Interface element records
——

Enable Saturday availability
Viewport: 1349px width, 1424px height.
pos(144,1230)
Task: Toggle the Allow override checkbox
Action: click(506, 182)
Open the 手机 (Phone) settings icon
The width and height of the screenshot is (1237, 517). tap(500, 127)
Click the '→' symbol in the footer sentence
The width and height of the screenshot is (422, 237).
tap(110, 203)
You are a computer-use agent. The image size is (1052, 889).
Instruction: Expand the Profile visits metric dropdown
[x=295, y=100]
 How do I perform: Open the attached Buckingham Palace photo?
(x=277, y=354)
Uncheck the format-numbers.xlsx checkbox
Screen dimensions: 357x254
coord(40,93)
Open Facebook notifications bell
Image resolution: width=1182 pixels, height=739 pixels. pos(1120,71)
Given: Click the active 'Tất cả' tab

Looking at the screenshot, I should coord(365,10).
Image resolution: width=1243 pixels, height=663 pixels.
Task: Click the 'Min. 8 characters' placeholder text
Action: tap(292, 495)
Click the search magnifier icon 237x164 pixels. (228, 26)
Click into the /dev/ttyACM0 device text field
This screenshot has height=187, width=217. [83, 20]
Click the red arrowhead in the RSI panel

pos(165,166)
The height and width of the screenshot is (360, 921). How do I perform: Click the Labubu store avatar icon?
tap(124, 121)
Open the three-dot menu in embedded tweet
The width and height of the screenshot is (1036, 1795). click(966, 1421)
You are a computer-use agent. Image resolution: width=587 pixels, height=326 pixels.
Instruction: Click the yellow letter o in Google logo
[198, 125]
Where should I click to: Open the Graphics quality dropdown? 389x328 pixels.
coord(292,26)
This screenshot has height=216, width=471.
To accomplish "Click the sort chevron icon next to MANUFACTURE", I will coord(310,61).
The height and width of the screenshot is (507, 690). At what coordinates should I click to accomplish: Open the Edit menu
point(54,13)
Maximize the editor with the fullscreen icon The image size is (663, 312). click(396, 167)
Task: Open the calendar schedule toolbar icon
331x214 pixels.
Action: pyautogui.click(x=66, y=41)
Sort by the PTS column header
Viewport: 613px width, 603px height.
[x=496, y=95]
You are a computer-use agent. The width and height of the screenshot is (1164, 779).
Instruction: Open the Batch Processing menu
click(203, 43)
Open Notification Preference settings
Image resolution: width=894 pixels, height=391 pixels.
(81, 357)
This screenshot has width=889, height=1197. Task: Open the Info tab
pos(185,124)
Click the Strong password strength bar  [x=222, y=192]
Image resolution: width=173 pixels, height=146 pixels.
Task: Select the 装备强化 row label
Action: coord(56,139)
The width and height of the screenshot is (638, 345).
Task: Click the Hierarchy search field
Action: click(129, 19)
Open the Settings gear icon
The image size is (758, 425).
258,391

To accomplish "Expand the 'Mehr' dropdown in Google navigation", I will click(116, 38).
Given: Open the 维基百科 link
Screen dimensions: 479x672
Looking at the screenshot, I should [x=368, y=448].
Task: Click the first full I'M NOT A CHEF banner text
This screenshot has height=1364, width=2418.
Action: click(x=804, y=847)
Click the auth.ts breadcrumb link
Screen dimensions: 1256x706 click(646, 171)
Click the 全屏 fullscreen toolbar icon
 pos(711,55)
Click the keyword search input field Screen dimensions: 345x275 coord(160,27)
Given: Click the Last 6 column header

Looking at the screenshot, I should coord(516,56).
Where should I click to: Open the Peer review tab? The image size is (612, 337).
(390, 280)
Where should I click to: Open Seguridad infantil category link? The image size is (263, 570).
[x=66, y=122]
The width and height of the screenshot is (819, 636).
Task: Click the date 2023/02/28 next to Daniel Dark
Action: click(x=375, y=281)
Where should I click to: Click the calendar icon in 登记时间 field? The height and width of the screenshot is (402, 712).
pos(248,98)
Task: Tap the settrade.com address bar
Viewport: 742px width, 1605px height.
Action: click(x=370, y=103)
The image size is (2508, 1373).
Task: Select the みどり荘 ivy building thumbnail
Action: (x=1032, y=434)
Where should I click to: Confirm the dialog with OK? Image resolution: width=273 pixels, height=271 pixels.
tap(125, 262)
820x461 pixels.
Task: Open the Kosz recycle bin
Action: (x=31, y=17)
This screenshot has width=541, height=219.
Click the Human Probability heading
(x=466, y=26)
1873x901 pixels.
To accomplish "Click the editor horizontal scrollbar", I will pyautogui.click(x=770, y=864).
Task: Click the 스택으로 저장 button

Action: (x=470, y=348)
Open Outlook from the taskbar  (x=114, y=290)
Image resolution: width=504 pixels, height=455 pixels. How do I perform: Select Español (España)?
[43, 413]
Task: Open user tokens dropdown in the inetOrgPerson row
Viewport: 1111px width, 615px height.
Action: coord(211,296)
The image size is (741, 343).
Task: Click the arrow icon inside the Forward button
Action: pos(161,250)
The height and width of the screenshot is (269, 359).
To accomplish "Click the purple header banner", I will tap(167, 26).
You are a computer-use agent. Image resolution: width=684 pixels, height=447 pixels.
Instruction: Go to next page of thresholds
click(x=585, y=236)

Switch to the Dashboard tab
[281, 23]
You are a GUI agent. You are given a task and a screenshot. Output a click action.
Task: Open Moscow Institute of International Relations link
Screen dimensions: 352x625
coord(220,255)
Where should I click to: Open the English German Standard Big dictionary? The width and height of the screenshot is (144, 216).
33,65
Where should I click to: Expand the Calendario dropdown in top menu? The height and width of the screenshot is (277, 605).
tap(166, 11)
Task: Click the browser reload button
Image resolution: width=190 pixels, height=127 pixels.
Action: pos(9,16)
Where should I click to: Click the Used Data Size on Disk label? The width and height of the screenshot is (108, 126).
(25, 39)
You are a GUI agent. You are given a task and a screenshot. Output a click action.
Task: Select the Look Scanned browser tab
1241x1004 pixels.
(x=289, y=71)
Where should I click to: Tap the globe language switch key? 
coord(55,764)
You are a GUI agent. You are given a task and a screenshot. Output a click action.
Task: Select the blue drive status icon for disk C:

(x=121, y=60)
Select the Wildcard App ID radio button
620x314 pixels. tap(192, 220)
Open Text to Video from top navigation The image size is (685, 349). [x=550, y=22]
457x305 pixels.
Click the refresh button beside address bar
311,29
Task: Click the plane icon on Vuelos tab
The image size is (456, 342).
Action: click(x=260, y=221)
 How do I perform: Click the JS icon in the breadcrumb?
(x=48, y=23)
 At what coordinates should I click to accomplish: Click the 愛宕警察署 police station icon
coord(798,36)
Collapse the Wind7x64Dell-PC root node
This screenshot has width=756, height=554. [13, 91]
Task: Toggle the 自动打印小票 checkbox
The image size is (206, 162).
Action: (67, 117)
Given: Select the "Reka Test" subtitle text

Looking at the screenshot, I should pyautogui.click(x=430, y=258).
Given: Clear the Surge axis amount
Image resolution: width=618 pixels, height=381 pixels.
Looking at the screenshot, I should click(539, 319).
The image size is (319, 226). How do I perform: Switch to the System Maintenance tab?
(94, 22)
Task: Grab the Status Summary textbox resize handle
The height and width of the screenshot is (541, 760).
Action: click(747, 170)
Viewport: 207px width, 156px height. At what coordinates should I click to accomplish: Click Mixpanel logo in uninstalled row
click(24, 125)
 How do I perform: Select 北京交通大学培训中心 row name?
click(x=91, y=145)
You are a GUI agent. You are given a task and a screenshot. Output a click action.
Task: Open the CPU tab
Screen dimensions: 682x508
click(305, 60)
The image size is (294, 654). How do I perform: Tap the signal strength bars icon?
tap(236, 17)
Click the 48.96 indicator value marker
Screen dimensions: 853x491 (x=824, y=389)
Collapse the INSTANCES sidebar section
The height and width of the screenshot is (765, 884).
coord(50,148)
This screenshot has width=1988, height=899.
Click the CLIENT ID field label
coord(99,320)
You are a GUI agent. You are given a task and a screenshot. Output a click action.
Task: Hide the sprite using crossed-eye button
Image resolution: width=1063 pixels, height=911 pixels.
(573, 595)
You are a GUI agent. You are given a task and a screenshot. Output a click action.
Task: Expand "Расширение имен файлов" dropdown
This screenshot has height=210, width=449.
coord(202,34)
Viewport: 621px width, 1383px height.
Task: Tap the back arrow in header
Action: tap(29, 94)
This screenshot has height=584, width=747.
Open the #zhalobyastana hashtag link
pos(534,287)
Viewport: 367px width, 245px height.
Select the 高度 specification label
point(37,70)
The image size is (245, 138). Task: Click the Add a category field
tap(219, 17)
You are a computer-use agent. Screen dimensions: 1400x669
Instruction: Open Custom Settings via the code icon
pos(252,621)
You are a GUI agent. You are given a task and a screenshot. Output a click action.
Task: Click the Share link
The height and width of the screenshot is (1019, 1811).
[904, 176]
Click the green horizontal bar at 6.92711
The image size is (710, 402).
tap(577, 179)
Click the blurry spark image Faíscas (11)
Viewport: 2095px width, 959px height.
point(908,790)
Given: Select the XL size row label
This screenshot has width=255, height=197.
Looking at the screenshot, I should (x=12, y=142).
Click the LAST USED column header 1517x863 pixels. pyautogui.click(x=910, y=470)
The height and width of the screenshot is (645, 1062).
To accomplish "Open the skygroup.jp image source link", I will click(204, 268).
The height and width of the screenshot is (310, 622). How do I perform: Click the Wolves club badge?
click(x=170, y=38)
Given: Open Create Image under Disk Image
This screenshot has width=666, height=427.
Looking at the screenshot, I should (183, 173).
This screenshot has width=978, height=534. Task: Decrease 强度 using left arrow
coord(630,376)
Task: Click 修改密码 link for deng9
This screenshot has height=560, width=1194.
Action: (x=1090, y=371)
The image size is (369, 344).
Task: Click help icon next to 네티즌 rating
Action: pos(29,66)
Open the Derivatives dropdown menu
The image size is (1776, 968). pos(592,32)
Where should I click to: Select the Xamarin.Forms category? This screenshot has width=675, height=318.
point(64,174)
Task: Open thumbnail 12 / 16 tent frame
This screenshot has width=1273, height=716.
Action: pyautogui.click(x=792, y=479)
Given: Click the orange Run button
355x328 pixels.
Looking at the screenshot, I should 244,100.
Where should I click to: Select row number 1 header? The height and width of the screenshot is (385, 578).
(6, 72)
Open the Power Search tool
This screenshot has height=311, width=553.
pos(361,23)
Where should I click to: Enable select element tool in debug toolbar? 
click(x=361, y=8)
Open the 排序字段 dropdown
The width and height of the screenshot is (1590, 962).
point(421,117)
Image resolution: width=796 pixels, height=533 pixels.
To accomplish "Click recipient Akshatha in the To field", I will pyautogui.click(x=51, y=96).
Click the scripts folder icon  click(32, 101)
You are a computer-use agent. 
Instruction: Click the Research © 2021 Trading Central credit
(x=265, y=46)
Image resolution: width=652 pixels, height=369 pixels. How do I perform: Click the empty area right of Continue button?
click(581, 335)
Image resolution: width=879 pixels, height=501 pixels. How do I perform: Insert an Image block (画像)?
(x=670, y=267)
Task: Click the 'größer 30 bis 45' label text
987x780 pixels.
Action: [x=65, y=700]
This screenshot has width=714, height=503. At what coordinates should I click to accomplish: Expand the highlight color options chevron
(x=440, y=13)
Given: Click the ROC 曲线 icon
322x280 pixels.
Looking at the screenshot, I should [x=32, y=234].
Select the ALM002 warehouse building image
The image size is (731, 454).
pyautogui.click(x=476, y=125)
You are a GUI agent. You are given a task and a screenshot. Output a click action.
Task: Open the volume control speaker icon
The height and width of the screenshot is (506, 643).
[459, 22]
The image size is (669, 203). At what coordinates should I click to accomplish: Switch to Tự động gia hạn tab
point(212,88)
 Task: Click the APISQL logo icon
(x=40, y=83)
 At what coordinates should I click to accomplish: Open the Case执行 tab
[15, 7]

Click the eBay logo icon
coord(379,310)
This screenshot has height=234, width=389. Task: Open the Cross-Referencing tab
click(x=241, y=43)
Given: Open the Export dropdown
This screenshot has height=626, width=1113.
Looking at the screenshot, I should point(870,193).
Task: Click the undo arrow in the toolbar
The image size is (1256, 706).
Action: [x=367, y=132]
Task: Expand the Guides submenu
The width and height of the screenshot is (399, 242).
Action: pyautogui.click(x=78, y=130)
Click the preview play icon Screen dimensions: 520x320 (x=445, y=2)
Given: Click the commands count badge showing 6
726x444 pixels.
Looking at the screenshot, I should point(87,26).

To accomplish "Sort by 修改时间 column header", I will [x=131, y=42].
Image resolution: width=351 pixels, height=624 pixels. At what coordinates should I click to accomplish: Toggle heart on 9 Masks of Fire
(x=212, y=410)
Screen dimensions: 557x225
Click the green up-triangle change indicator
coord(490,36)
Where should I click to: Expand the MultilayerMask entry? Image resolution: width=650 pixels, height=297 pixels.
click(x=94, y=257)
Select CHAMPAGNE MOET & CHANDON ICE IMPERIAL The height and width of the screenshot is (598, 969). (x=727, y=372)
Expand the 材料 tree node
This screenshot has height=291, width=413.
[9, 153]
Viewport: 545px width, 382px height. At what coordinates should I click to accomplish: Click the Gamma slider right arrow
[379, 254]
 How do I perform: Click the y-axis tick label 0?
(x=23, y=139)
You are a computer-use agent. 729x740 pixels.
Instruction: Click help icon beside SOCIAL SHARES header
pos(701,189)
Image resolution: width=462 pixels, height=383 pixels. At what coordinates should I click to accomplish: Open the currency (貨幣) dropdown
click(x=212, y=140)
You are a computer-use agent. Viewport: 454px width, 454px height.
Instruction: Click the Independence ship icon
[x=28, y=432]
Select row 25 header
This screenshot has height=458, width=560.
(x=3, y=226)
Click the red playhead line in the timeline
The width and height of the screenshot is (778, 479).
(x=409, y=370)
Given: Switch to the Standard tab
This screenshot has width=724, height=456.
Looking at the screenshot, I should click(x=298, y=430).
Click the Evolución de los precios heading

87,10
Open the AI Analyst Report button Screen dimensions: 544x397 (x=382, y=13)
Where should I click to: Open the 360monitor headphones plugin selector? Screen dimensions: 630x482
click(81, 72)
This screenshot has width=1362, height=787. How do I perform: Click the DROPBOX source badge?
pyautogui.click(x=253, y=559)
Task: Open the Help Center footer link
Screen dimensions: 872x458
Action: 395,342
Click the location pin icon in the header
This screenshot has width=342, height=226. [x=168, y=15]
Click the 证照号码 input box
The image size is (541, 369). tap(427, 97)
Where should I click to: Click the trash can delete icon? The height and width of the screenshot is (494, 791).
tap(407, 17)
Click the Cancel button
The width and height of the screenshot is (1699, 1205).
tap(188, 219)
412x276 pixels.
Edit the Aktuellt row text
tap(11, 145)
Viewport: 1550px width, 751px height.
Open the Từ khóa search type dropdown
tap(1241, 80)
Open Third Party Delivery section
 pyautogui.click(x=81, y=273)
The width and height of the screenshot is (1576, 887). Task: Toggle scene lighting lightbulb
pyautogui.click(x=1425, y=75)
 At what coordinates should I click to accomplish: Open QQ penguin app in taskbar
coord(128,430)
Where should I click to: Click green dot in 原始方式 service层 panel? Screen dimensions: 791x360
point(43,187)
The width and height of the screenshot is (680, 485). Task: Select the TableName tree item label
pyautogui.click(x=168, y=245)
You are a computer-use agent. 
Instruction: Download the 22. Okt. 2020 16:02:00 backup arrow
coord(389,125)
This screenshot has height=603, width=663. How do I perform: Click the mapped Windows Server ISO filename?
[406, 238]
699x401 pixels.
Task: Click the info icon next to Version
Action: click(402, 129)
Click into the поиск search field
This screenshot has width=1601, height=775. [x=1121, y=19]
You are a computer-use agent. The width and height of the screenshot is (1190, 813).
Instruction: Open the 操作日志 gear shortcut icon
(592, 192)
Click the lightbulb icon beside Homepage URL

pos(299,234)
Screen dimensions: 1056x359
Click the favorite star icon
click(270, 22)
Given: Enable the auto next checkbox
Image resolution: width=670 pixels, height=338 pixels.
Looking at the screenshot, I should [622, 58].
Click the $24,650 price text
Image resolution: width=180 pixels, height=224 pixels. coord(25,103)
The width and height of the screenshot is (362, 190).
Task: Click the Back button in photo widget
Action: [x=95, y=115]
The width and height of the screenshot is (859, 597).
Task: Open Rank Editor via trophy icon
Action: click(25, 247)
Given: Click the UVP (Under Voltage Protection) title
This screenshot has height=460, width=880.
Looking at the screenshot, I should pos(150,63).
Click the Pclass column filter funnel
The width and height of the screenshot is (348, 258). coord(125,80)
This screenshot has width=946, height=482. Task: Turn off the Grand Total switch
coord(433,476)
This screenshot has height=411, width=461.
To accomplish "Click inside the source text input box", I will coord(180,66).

——

§ TASK STATEMENT
Reproduce verbatim the lines of the data above, starting with the line that contains "This screenshot has height=234, width=389." and continuing through the line that contains "[x=28, y=432]".

§ SOLUTION FOR THIS EXERCISE
This screenshot has height=234, width=389. Task: Open the Cross-Referencing tab
click(x=241, y=43)
Given: Open the Export dropdown
This screenshot has height=626, width=1113.
Looking at the screenshot, I should point(870,193).
Task: Click the undo arrow in the toolbar
The image size is (1256, 706).
Action: [x=367, y=132]
Task: Expand the Guides submenu
The width and height of the screenshot is (399, 242).
Action: pyautogui.click(x=78, y=130)
Click the preview play icon Screen dimensions: 520x320 (x=445, y=2)
Given: Click the commands count badge showing 6
726x444 pixels.
Looking at the screenshot, I should point(87,26).

To accomplish "Sort by 修改时间 column header", I will [x=131, y=42].
Image resolution: width=351 pixels, height=624 pixels. At what coordinates should I click to accomplish: Toggle heart on 9 Masks of Fire
(x=212, y=410)
Screen dimensions: 557x225
Click the green up-triangle change indicator
coord(490,36)
Where should I click to: Expand the MultilayerMask entry? Image resolution: width=650 pixels, height=297 pixels.
click(x=94, y=257)
Select CHAMPAGNE MOET & CHANDON ICE IMPERIAL The height and width of the screenshot is (598, 969). (x=727, y=372)
Expand the 材料 tree node
This screenshot has height=291, width=413.
[9, 153]
Viewport: 545px width, 382px height. At what coordinates should I click to accomplish: Click the Gamma slider right arrow
[379, 254]
 How do I perform: Click the y-axis tick label 0?
(x=23, y=139)
You are a computer-use agent. 729x740 pixels.
Instruction: Click help icon beside SOCIAL SHARES header
pos(701,189)
Image resolution: width=462 pixels, height=383 pixels. At what coordinates should I click to accomplish: Open the currency (貨幣) dropdown
click(x=212, y=140)
You are a computer-use agent. Viewport: 454px width, 454px height.
Instruction: Click the Independence ship icon
[x=28, y=432]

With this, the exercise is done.